_Prompt_
Find every line in the records that holds the string "computer". Copy each one.

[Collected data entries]
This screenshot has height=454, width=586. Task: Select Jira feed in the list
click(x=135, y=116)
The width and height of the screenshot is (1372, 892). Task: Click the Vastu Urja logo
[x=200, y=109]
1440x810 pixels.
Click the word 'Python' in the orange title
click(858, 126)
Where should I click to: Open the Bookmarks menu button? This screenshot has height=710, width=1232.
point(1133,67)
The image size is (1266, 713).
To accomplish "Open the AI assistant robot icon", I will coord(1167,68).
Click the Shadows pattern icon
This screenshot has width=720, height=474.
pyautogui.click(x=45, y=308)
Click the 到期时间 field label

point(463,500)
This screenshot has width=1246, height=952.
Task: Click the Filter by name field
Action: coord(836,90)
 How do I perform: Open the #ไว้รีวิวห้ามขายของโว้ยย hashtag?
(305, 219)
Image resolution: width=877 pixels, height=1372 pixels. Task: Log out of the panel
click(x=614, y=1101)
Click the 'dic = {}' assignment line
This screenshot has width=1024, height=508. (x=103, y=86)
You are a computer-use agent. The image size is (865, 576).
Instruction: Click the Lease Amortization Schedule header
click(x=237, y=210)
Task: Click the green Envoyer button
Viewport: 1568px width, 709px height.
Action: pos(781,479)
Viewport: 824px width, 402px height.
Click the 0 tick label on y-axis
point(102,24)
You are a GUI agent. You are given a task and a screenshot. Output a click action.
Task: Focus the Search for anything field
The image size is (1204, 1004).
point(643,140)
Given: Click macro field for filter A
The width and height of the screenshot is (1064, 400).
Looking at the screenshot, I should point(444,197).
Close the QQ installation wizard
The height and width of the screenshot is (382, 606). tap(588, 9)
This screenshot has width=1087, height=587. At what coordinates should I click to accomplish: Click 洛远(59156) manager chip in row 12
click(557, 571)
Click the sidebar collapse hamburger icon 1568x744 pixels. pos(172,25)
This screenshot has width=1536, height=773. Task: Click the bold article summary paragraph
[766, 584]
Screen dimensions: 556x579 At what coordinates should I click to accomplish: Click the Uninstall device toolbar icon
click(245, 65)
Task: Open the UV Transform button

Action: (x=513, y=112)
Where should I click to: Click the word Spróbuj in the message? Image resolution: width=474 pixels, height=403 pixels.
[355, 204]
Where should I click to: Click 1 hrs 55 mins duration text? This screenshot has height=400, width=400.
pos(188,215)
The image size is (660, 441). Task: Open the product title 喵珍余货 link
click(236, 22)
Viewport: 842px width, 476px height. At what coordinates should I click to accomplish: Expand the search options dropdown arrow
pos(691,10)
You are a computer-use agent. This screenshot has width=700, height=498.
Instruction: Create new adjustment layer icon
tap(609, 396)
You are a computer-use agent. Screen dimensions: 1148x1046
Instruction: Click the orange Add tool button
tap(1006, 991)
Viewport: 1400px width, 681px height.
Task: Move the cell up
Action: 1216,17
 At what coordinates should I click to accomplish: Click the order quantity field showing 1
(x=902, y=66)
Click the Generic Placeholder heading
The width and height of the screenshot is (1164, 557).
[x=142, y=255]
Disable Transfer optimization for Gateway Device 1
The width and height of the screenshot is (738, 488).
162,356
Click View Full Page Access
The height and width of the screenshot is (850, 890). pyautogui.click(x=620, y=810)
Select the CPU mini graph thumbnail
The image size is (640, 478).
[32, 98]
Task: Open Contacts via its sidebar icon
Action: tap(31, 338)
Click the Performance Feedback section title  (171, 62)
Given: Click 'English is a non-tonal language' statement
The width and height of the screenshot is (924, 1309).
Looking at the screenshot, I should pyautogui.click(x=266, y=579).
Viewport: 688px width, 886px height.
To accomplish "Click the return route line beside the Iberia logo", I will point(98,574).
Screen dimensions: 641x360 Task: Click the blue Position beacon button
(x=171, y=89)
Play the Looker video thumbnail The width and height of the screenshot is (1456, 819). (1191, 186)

_Reply to the exercise_
You are a computer-use agent. The image size is (865, 576).
You are a computer-use agent. This screenshot has width=700, height=498.
You are a computer-use agent. Screen dimensions: 1148x1046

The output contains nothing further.